### Working data
......
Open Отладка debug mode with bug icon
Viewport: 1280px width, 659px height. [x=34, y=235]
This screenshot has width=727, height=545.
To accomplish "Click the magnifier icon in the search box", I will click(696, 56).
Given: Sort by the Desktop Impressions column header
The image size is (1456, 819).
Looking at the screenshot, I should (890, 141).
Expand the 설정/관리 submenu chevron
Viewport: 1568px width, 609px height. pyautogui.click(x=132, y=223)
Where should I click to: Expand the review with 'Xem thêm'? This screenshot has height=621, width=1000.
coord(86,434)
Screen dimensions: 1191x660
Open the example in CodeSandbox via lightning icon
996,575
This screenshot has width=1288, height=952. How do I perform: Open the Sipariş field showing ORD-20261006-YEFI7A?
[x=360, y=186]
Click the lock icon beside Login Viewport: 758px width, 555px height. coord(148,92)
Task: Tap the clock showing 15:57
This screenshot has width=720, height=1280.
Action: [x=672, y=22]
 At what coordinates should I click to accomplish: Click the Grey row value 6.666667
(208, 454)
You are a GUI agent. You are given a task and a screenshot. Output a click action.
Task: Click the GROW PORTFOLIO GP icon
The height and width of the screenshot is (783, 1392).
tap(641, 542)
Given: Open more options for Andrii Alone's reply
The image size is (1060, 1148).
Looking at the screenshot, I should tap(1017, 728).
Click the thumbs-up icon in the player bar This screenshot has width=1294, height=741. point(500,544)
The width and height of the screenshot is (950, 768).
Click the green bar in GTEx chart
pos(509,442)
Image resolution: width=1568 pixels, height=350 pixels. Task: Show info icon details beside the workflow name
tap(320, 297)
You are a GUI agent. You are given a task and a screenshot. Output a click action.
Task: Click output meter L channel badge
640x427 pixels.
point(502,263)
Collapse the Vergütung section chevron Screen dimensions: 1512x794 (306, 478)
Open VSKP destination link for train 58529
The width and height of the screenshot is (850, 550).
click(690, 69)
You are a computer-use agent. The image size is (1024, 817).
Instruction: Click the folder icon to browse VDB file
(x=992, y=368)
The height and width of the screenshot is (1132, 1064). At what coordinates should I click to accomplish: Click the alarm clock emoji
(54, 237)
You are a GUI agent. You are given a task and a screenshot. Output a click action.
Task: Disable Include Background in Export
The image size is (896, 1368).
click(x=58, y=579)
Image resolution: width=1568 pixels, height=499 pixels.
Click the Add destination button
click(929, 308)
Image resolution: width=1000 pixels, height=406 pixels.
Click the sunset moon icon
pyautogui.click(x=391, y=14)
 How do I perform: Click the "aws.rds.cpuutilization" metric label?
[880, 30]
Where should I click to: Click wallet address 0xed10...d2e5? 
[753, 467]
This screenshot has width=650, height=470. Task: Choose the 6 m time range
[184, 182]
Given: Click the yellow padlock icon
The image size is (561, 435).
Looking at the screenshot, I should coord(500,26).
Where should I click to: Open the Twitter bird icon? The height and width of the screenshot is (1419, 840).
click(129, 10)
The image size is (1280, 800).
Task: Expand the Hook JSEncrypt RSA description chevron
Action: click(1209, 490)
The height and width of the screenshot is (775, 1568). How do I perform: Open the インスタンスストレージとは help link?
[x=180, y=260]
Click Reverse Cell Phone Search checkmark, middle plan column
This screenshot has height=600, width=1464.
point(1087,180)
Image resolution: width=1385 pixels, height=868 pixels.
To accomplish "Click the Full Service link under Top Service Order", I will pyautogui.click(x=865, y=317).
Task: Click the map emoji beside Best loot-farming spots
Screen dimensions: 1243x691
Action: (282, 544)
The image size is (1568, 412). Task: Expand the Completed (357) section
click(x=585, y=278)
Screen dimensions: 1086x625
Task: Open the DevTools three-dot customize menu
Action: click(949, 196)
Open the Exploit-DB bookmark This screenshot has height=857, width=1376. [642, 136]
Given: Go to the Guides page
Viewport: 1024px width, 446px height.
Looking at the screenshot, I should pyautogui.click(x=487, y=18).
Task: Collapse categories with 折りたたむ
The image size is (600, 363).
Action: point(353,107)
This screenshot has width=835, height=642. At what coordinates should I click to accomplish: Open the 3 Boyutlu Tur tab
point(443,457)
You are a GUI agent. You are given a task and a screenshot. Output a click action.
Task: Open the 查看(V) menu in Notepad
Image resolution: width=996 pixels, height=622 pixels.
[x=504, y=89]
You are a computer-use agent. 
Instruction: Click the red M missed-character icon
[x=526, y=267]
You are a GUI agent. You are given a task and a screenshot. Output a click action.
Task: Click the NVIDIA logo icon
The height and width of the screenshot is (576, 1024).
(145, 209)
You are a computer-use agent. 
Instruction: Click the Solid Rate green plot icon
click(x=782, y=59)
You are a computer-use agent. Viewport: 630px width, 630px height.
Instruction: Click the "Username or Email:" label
......
### Requirement
Copy out all of the records verbatim.

### Answer to this task
Open Отладка debug mode with bug icon
Viewport: 1280px width, 659px height. [x=34, y=235]
This screenshot has width=727, height=545.
To accomplish "Click the magnifier icon in the search box", I will click(696, 56).
Given: Sort by the Desktop Impressions column header
The image size is (1456, 819).
Looking at the screenshot, I should (890, 141).
Expand the 설정/관리 submenu chevron
Viewport: 1568px width, 609px height. pyautogui.click(x=132, y=223)
Where should I click to: Expand the review with 'Xem thêm'? This screenshot has height=621, width=1000.
coord(86,434)
Screen dimensions: 1191x660
Open the example in CodeSandbox via lightning icon
996,575
This screenshot has width=1288, height=952. How do I perform: Open the Sipariş field showing ORD-20261006-YEFI7A?
[x=360, y=186]
Click the lock icon beside Login Viewport: 758px width, 555px height. coord(148,92)
Task: Tap the clock showing 15:57
This screenshot has width=720, height=1280.
Action: [x=672, y=22]
 At what coordinates should I click to accomplish: Click the Grey row value 6.666667
(208, 454)
You are a GUI agent. You are given a task and a screenshot. Output a click action.
Task: Click the GROW PORTFOLIO GP icon
The height and width of the screenshot is (783, 1392).
tap(641, 542)
Given: Open more options for Andrii Alone's reply
The image size is (1060, 1148).
Looking at the screenshot, I should tap(1017, 728).
Click the thumbs-up icon in the player bar This screenshot has width=1294, height=741. point(500,544)
The width and height of the screenshot is (950, 768).
Click the green bar in GTEx chart
pos(509,442)
Image resolution: width=1568 pixels, height=350 pixels. Task: Show info icon details beside the workflow name
tap(320, 297)
You are a GUI agent. You are given a task and a screenshot. Output a click action.
Task: Click output meter L channel badge
640x427 pixels.
point(502,263)
Collapse the Vergütung section chevron Screen dimensions: 1512x794 (306, 478)
Open VSKP destination link for train 58529
The width and height of the screenshot is (850, 550).
click(690, 69)
You are a computer-use agent. The image size is (1024, 817).
Instruction: Click the folder icon to browse VDB file
(x=992, y=368)
The height and width of the screenshot is (1132, 1064). At what coordinates should I click to accomplish: Click the alarm clock emoji
(54, 237)
You are a GUI agent. You are given a task and a screenshot. Output a click action.
Task: Disable Include Background in Export
The image size is (896, 1368).
click(x=58, y=579)
Image resolution: width=1568 pixels, height=499 pixels.
Click the Add destination button
click(929, 308)
Image resolution: width=1000 pixels, height=406 pixels.
Click the sunset moon icon
pyautogui.click(x=391, y=14)
 How do I perform: Click the "aws.rds.cpuutilization" metric label?
[880, 30]
Where should I click to: Click wallet address 0xed10...d2e5? 
[753, 467]
This screenshot has width=650, height=470. Task: Choose the 6 m time range
[184, 182]
Given: Click the yellow padlock icon
The image size is (561, 435).
Looking at the screenshot, I should coord(500,26).
Where should I click to: Open the Twitter bird icon? The height and width of the screenshot is (1419, 840).
click(129, 10)
The image size is (1280, 800).
Task: Expand the Hook JSEncrypt RSA description chevron
Action: click(1209, 490)
The height and width of the screenshot is (775, 1568). How do I perform: Open the インスタンスストレージとは help link?
[x=180, y=260]
Click Reverse Cell Phone Search checkmark, middle plan column
This screenshot has height=600, width=1464.
point(1087,180)
Image resolution: width=1385 pixels, height=868 pixels.
To accomplish "Click the Full Service link under Top Service Order", I will pyautogui.click(x=865, y=317).
Task: Click the map emoji beside Best loot-farming spots
Screen dimensions: 1243x691
Action: (282, 544)
The image size is (1568, 412). Task: Expand the Completed (357) section
click(x=585, y=278)
Screen dimensions: 1086x625
Task: Open the DevTools three-dot customize menu
Action: click(949, 196)
Open the Exploit-DB bookmark This screenshot has height=857, width=1376. [642, 136]
Given: Go to the Guides page
Viewport: 1024px width, 446px height.
Looking at the screenshot, I should pyautogui.click(x=487, y=18).
Task: Collapse categories with 折りたたむ
The image size is (600, 363).
Action: point(353,107)
This screenshot has width=835, height=642. At what coordinates should I click to accomplish: Open the 3 Boyutlu Tur tab
point(443,457)
You are a GUI agent. You are given a task and a screenshot. Output a click action.
Task: Open the 查看(V) menu in Notepad
Image resolution: width=996 pixels, height=622 pixels.
[x=504, y=89]
You are a computer-use agent. 
Instruction: Click the red M missed-character icon
[x=526, y=267]
You are a GUI agent. You are given a task and a screenshot. Output a click action.
Task: Click the NVIDIA logo icon
The height and width of the screenshot is (576, 1024).
(145, 209)
You are a computer-use agent. 
Instruction: Click the Solid Rate green plot icon
click(x=782, y=59)
You are a computer-use agent. Viewport: 630px width, 630px height.
Instruction: Click the "Username or Email:" label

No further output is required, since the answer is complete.